- SHORT PROBLEM -
Print every line of the listing below without changing any of it.

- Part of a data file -
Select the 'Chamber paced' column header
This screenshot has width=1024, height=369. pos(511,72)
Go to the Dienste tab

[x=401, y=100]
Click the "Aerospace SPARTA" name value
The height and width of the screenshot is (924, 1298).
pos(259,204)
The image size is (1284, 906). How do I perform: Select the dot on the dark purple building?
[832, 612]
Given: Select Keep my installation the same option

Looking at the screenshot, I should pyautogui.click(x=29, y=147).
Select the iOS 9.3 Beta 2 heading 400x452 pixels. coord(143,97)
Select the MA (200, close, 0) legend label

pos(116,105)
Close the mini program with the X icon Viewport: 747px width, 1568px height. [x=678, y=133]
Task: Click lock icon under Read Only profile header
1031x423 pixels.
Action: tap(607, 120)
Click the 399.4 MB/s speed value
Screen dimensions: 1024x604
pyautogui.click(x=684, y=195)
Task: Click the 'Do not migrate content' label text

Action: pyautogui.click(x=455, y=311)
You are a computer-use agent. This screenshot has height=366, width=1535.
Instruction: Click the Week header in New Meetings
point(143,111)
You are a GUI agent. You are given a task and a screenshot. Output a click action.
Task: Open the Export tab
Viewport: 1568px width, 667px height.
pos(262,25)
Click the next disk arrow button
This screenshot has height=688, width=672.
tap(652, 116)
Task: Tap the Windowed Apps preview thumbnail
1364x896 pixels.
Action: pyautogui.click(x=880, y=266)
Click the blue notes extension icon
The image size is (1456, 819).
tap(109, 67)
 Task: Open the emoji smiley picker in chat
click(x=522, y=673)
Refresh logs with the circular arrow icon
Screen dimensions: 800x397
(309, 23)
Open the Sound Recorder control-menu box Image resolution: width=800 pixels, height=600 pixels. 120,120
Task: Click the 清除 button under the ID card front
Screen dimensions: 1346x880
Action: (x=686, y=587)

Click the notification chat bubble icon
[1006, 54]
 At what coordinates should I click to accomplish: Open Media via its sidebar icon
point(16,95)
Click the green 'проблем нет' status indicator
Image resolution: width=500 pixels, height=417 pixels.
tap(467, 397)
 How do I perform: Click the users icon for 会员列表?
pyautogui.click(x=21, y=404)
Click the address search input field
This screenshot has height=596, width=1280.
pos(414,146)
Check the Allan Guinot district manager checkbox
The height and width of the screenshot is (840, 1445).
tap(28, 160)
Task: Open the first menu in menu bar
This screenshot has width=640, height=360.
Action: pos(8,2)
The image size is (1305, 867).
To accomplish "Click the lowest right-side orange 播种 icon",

- WRITTEN ANSWER -
Select the 'Chamber paced' column header
This screenshot has width=1024, height=369. pos(511,72)
Go to the Dienste tab

[x=401, y=100]
Click the "Aerospace SPARTA" name value
The height and width of the screenshot is (924, 1298).
pos(259,204)
The image size is (1284, 906). How do I perform: Select the dot on the dark purple building?
[832, 612]
Given: Select Keep my installation the same option

Looking at the screenshot, I should pyautogui.click(x=29, y=147).
Select the iOS 9.3 Beta 2 heading 400x452 pixels. coord(143,97)
Select the MA (200, close, 0) legend label

pos(116,105)
Close the mini program with the X icon Viewport: 747px width, 1568px height. [x=678, y=133]
Task: Click lock icon under Read Only profile header
1031x423 pixels.
Action: tap(607, 120)
Click the 399.4 MB/s speed value
Screen dimensions: 1024x604
pyautogui.click(x=684, y=195)
Task: Click the 'Do not migrate content' label text

Action: pyautogui.click(x=455, y=311)
You are a computer-use agent. This screenshot has height=366, width=1535.
Instruction: Click the Week header in New Meetings
point(143,111)
You are a GUI agent. You are given a task and a screenshot. Output a click action.
Task: Open the Export tab
Viewport: 1568px width, 667px height.
pos(262,25)
Click the next disk arrow button
This screenshot has height=688, width=672.
tap(652, 116)
Task: Tap the Windowed Apps preview thumbnail
1364x896 pixels.
Action: pyautogui.click(x=880, y=266)
Click the blue notes extension icon
The image size is (1456, 819).
tap(109, 67)
 Task: Open the emoji smiley picker in chat
click(x=522, y=673)
Refresh logs with the circular arrow icon
Screen dimensions: 800x397
(309, 23)
Open the Sound Recorder control-menu box Image resolution: width=800 pixels, height=600 pixels. 120,120
Task: Click the 清除 button under the ID card front
Screen dimensions: 1346x880
Action: (x=686, y=587)

Click the notification chat bubble icon
[1006, 54]
 At what coordinates should I click to accomplish: Open Media via its sidebar icon
point(16,95)
Click the green 'проблем нет' status indicator
Image resolution: width=500 pixels, height=417 pixels.
tap(467, 397)
 How do I perform: Click the users icon for 会员列表?
pyautogui.click(x=21, y=404)
Click the address search input field
This screenshot has height=596, width=1280.
pos(414,146)
Check the Allan Guinot district manager checkbox
The height and width of the screenshot is (840, 1445).
tap(28, 160)
Task: Open the first menu in menu bar
This screenshot has width=640, height=360.
Action: pos(8,2)
The image size is (1305, 867).
To accomplish "Click the lowest right-side orange 播种 icon",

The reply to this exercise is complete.